Thank you. I think this is one of those peaks that usually takes several attempts. Did you try recently?

ncaink

ncaink - Mar 16, 2010 8:17 pm - Voted 10/10

Epic

Definitely Epic. I did Eldorado with my wife in late May '07 as an overnight. Not bad for an overnight, but not sure I would ever want to do it in one day. Well done!

gimpilator

gimpilator - Mar 18, 2010 12:22 am - Hasn't voted

Re: Epic

Thanks! You know it's an awesome area then.
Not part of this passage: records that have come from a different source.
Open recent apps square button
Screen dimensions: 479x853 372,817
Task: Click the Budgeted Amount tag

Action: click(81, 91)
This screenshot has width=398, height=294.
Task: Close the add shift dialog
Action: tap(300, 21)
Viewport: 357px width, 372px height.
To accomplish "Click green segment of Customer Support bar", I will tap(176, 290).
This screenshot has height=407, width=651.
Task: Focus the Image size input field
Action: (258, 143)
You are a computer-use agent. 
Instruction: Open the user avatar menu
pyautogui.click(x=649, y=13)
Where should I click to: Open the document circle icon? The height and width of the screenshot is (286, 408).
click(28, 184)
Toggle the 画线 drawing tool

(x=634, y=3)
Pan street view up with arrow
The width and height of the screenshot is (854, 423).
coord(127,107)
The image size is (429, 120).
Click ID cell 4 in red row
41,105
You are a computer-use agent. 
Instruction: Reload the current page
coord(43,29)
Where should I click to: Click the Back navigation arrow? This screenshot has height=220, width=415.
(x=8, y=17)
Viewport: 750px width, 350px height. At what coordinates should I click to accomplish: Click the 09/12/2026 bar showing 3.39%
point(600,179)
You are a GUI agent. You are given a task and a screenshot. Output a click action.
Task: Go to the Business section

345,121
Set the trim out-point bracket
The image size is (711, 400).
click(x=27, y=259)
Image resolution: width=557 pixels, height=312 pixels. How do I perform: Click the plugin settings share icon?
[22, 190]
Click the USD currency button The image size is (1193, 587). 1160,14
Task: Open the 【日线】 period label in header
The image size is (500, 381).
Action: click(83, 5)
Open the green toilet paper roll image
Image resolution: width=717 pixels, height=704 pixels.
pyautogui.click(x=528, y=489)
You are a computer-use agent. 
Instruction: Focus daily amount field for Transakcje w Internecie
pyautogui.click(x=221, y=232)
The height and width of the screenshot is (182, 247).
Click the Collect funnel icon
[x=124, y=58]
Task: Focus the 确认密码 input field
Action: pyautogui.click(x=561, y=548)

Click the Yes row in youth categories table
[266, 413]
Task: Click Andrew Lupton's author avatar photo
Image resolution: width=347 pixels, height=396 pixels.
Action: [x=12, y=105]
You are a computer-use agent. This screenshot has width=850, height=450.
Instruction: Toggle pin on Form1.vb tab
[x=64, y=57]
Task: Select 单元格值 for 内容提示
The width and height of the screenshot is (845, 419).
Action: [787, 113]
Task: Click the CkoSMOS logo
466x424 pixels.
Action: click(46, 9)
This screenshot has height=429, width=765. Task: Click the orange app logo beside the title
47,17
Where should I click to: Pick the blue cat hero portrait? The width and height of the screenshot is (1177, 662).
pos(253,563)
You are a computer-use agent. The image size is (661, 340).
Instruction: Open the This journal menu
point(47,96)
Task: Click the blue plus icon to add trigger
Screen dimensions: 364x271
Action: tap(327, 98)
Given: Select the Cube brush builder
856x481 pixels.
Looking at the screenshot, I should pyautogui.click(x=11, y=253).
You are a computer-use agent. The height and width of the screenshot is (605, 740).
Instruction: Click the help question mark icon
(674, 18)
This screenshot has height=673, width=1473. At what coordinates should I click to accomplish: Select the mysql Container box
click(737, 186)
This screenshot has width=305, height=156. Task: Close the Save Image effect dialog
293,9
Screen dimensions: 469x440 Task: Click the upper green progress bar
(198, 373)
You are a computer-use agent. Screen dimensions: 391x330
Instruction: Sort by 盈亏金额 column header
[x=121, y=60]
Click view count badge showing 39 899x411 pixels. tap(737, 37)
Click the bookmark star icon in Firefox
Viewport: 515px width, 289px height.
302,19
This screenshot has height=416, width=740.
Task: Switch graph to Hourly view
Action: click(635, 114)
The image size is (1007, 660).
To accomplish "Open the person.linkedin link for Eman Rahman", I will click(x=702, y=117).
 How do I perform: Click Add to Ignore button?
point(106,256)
I think it would have been easier for us if we hadn't been facing fresh snow and horrific post-holing on the way down.

DenaliBoundCB

DenaliBoundCB - Apr 1, 2010 7:54 pm - Hasn't voted

epic

Ya we were the other group that got turned around.

larryN

larryN - Jul 30, 2010 1:39 pm - Voted 10/10

Well done, Sargent!

Great report, Adam, I just came across this getting ready for a TWO day trip this Sun-Mon. Your river crossing at the end reminded me of a trip up Russian Butte last June. We had problems finding the Rainy Cr log crossing at night, and I would have gladly walked through it, but needed to find the log to get back on route.

gimpilator

gimpilator - Aug 2, 2010 6:19 pm - Hasn't voted

Re: Well done, Sargent!

Thanks! Eldorado is a very rewarding peak and one of the most fun climbs I've ever had the pleasure of. I hope your trip goes very well. Make sure to let me know the story when you get back. It's funny you mention Russian Butte because a couple of my friends just had a failed attempt a couple weeks ago.

Adam

larryN

larryN - Aug 4, 2010 1:00 am - Voted 10/10

Re: Well done, Sargent!

We had a great climb! The boulder field and 6150' gully were both better than I expected. We setup a 6400' base camp on snow, with low visibility and wind. Then the skies cleared Sun night, and made for excellent crampon conditions. We watched the sun come up near the 7500' high camp, and enjoyed some amazing views!